═══ WORKING DATA

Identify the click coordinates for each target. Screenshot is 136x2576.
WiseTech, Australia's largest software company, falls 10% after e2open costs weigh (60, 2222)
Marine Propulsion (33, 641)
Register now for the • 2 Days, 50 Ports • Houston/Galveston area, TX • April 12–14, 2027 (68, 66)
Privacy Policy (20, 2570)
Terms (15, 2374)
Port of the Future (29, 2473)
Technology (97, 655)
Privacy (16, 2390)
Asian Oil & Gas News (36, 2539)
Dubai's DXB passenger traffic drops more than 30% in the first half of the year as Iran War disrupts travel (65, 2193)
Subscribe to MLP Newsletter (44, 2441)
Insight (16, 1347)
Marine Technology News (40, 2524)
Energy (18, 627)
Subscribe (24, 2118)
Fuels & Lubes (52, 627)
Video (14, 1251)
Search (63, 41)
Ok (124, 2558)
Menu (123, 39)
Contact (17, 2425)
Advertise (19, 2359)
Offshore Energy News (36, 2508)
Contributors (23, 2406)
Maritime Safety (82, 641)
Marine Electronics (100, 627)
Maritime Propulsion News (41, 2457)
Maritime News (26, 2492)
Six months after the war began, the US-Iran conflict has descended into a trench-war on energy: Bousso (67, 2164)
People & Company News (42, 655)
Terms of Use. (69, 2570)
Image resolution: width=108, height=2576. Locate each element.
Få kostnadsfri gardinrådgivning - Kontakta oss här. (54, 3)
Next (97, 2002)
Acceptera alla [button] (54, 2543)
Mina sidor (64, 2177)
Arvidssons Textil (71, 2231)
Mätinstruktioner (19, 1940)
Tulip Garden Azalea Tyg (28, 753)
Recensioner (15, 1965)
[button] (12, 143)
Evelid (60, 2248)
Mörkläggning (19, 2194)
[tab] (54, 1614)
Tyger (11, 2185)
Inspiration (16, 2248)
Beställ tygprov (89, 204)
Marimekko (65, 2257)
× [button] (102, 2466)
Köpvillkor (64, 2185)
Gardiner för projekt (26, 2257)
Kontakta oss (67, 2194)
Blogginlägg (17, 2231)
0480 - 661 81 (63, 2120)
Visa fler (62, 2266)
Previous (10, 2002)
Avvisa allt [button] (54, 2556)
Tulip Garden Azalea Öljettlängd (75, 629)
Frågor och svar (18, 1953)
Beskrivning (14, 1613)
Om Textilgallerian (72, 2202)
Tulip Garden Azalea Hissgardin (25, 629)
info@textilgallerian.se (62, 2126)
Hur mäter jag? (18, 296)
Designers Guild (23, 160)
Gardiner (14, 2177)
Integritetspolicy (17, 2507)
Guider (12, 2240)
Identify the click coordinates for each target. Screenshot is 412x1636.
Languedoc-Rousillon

══════

### WORK TO BE COMPLETED
Looking at the data above, count every line holding the word "Screenshot" and state only the count.

### SOLUTION BELOW
2